Il discorso con il quale Marco Bentivogli ha concluso ieri l’evento “Unire i Riformisti” ci pare un buon contributo al dibattito politico italiano.
Ha indicato una missione: condividere nel popolo e col popolo una coscienza riformista capace di alimentare con valori sociali e comunitari l’Agenda Draghi, oggi “minoritaria”, in realtà, nel Parlamento.

Lo stesso senso del suo riferimento al termine “riformista” ci è parso lontano dalla mitologia un po’ trita in voga; per nulla in assonanza con le declinazioni elitarie e iper liberiste di altri; piuttosto in sintonia con la bella provocazione di Stefano Zamagni (“il riformismo tradizionale non basta più: serve uno sforzo di radicale trasformazione della società e delle politiche”).

Ha poi indicato un perimetro politico: basta “Bi-Populismo”. Serve una vera alleanza per superare la stagione della demagogia, della delegittimazione istituzionale, della irresponsabilità verso le future generazioni.
Ed ha evocato un metodo: lavorare dal basso, senza pregiudizi, orticelli precostituiti e leadership auto proclamate.
Interessanti anche i contenuti ai quali Bentivogli ha accennato, contro le scorciatoie del neo statalismo e a favore di una dinamica innovativa delle relazioni comunitarie, sociali ed economiche.
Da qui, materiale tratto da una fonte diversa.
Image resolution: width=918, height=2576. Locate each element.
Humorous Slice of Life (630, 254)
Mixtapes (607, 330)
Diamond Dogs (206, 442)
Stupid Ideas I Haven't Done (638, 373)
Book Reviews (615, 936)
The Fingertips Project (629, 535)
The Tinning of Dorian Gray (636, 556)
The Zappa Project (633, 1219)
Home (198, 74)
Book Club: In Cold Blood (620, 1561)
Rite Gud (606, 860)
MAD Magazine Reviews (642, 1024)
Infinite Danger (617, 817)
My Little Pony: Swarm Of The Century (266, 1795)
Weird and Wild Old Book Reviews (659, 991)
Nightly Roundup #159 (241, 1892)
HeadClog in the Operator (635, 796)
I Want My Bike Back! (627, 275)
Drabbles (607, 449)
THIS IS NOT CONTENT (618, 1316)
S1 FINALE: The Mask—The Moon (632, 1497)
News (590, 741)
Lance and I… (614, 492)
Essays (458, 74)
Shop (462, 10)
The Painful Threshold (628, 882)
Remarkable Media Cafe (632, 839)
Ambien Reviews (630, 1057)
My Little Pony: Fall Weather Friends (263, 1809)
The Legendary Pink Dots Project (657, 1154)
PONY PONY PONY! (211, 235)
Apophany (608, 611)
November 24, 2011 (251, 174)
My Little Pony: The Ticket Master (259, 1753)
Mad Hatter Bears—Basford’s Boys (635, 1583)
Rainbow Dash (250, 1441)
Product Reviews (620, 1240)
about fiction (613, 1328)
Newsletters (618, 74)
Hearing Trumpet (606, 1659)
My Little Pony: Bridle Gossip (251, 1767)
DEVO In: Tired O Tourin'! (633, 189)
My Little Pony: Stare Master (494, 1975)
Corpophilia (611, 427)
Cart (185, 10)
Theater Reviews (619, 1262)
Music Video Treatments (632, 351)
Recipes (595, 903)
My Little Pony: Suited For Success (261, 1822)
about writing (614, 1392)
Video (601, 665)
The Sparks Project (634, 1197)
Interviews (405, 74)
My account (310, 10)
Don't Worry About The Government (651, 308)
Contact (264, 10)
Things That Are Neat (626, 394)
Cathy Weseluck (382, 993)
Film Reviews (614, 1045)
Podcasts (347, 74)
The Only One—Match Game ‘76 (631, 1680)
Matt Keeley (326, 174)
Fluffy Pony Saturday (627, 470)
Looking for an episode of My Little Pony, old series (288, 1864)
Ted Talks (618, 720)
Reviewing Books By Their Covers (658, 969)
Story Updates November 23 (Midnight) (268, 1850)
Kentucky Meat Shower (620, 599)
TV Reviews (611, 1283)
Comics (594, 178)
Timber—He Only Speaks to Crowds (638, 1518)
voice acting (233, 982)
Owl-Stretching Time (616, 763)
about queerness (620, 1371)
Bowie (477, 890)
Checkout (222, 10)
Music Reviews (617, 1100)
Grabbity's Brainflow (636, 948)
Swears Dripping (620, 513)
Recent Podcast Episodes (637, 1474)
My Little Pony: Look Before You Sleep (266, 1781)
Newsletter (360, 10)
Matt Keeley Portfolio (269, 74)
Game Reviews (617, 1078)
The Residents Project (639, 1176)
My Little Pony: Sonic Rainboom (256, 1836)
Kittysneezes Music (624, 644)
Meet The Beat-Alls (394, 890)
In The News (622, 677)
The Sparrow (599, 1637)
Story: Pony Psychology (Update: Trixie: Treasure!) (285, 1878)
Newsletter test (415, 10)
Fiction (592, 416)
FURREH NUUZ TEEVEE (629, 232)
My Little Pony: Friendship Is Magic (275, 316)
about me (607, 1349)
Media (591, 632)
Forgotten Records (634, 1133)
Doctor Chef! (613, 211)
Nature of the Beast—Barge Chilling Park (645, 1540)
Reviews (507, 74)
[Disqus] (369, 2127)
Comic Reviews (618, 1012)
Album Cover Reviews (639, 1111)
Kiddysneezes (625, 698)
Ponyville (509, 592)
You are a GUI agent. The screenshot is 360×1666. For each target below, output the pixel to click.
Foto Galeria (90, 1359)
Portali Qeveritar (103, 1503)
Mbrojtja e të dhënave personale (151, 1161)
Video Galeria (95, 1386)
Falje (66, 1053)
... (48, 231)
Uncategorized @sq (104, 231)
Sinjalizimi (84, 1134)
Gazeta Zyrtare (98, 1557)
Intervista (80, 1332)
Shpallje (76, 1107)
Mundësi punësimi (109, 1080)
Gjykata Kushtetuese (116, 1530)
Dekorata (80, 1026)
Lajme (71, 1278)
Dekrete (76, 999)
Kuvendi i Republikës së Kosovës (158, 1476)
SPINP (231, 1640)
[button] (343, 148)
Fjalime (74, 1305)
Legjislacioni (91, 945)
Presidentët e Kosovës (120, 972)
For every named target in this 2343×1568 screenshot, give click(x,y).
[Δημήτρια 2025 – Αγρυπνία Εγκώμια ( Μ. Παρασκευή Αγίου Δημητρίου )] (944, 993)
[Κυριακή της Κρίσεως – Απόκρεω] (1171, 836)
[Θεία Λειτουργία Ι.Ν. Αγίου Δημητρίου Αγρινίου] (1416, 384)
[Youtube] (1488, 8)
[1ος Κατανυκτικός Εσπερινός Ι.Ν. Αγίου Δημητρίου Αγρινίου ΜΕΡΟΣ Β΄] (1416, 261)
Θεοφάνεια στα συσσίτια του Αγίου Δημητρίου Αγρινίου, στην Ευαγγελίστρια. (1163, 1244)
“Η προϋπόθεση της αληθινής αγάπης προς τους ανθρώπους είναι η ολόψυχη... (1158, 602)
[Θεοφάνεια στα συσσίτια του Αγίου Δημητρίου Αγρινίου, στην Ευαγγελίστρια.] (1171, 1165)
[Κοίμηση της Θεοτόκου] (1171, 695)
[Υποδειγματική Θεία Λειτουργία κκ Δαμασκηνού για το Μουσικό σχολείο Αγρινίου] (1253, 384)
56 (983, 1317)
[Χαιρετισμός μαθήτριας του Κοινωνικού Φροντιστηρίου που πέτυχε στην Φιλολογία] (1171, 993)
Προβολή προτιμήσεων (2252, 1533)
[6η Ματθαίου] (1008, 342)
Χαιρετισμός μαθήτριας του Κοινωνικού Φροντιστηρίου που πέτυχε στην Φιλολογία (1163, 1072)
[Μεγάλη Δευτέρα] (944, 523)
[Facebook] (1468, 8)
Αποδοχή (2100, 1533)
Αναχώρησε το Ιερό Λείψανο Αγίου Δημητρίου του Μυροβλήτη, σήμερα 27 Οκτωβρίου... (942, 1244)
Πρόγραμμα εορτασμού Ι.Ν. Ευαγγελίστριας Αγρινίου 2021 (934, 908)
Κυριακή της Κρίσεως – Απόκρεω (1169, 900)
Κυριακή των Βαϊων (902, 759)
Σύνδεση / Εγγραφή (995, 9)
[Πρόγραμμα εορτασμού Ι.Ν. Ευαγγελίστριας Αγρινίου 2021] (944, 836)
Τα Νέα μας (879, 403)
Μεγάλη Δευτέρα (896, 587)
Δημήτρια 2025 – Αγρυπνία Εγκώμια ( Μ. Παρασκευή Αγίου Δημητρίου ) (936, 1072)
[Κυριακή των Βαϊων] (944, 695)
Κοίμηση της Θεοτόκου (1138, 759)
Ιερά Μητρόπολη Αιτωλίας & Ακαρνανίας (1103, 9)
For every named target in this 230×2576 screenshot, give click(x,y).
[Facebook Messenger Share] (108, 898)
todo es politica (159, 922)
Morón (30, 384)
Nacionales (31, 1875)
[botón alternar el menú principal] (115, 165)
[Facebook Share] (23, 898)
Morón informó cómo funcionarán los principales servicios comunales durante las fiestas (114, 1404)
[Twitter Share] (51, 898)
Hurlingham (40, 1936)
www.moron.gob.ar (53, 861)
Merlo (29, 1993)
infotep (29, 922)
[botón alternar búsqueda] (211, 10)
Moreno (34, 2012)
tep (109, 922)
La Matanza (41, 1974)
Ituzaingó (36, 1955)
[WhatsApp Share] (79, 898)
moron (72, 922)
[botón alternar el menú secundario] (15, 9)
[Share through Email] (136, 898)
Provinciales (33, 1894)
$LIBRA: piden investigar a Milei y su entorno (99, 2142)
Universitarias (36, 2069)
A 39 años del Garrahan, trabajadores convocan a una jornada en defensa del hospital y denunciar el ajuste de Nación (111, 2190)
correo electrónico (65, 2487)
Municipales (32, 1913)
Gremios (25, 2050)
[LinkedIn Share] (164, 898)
Ci pare una buona piattaforma di discussione per tutti coloro che hanno a cuore il futuro del nostro Paese e intendono concorrere ad una prospettiva di “ricostruzione”.
Vogliamo infine commentare un passo di Bentivogli che ci riguarda tutti da vicino.
“”Si, non temete, costruiremo un lessico fatto di parole meno logore: riformismo, socialismo, liberalismo, popolarismo. Quello che per noi conta è, come dice Luciano Floridi, riconoscerle come radici di una cultura politica. E le radici non si evocano continuamente, sono sottoterra ma determinano il fusto, i rami, le foglie e i fiori di queste culture e soprattutto la loro capacità di integrarsi.””

Ecco, questo è il vero tema ancora aperto. Come raccordare le radici con i rami e i fiori.
Perché se è vero che, senza rami e fiori, le radici diventano inutili e si inaridiscono, è anche vero che senza radici culturali la politica (come lo stesso riformismo) perde la sua bussola valoriale e smarrisce il “senso” stesso delle cose che propone.
Vale per tutti. Vale anche per i popolari di ispirazione cattolico democratica.
Trovare dimensioni nuove di rappresentanza significa oggi dare una risposta innovativa a tale questione. E va trovata, forse, immaginando nuove “forme partito”, nelle quali l’integrazione tra le culture politiche non significhi abiura, archiviazione o annullamento delle identità – che abitano peraltro la comunità prima che la sfera partitico-istituzionale – ma incontro rispettoso e fecondo.

Forse è questa la scommessa che il PD non ha voluto affrontare. O, meglio, non era affrontabile dentro una tradizionale forma partito.
Questione comunque dirimente, oggi.

Per questo occorre che i popolari ritrovino con urgenza un loro “ubi consistam” (mettendo in Rete, senza equivoci politici, le tante esperienze che ci sono) e poi decidano attraverso quali strumenti di presenza politico-elettorale intendono portare il proprio contributo.
Una cosa è certa: la cultura popolare di ispirazione cattolico democratica è parte essenziale e irrinunciabile di quelle “radici” citate da Marco Bentivogli. E la sua rigenerazione ha molto a che vedere con la qualità dei rami e dei fiori che si attendono, sopratutto sul piano della concezione “comunitaria” della democrazia e su quello della attenzione – non solo retorica – alle “attese della povera gente”.